▸ **TASK TO COMPLETE**: Repeat exactly the lines that begin at the one containing "Task: Click the" and end at the final line of the records; include no pictures and nothing else.

[Collected data]
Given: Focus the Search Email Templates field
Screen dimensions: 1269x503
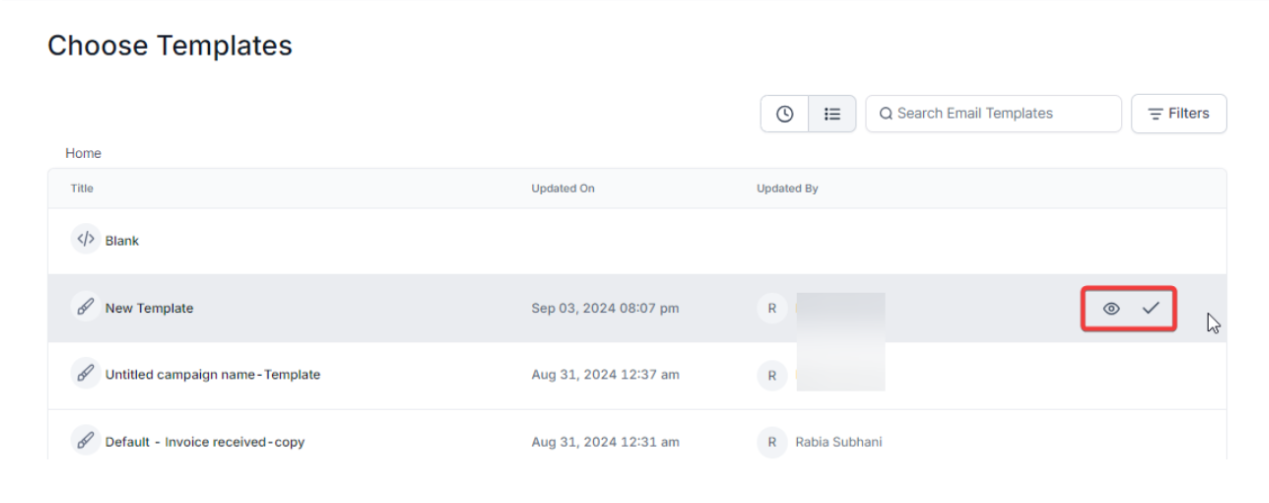Looking at the screenshot, I should (1000, 114).
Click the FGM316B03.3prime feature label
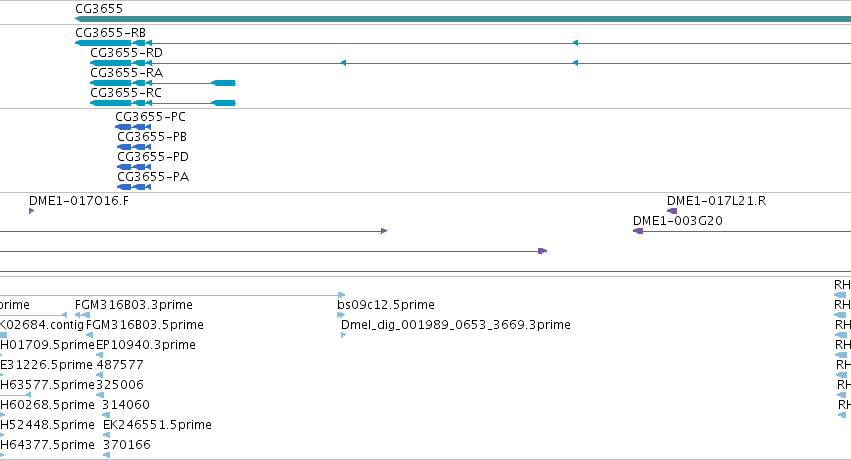The width and height of the screenshot is (851, 460). coord(134,305)
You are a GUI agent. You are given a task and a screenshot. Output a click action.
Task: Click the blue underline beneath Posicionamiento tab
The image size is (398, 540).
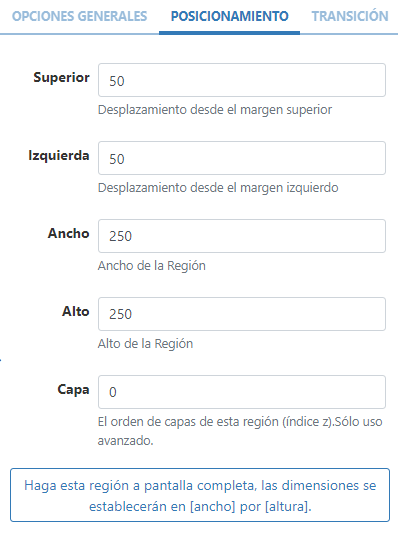(229, 33)
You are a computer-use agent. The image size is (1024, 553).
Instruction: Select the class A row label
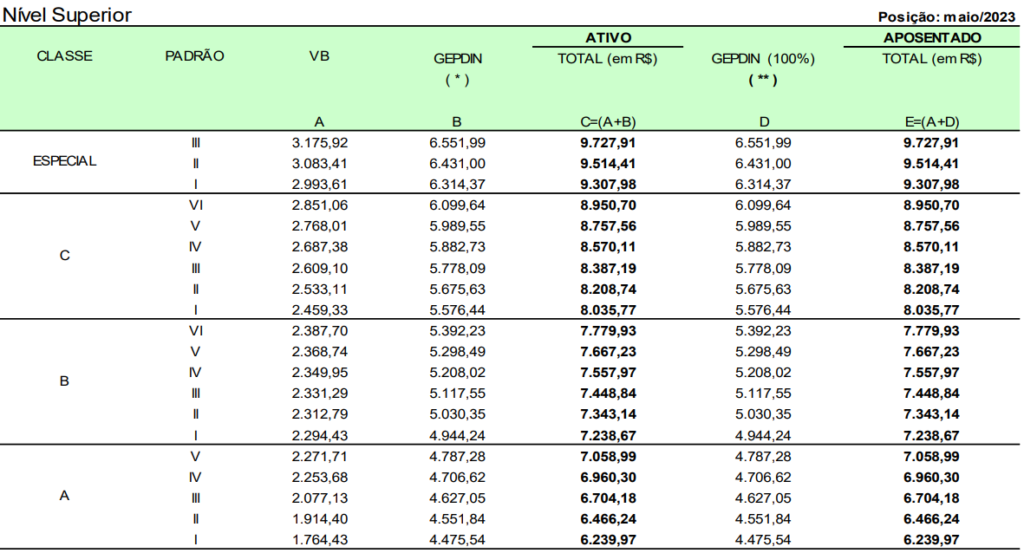coord(64,495)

▸ **SOLUTION TO THIS TASK**:
Task: Click the blue underline beneath Posicionamiento tab
The image size is (398, 540).
(229, 33)
You are a computer-use agent. The image size is (1024, 553).
Instruction: Select the class A row label
coord(64,495)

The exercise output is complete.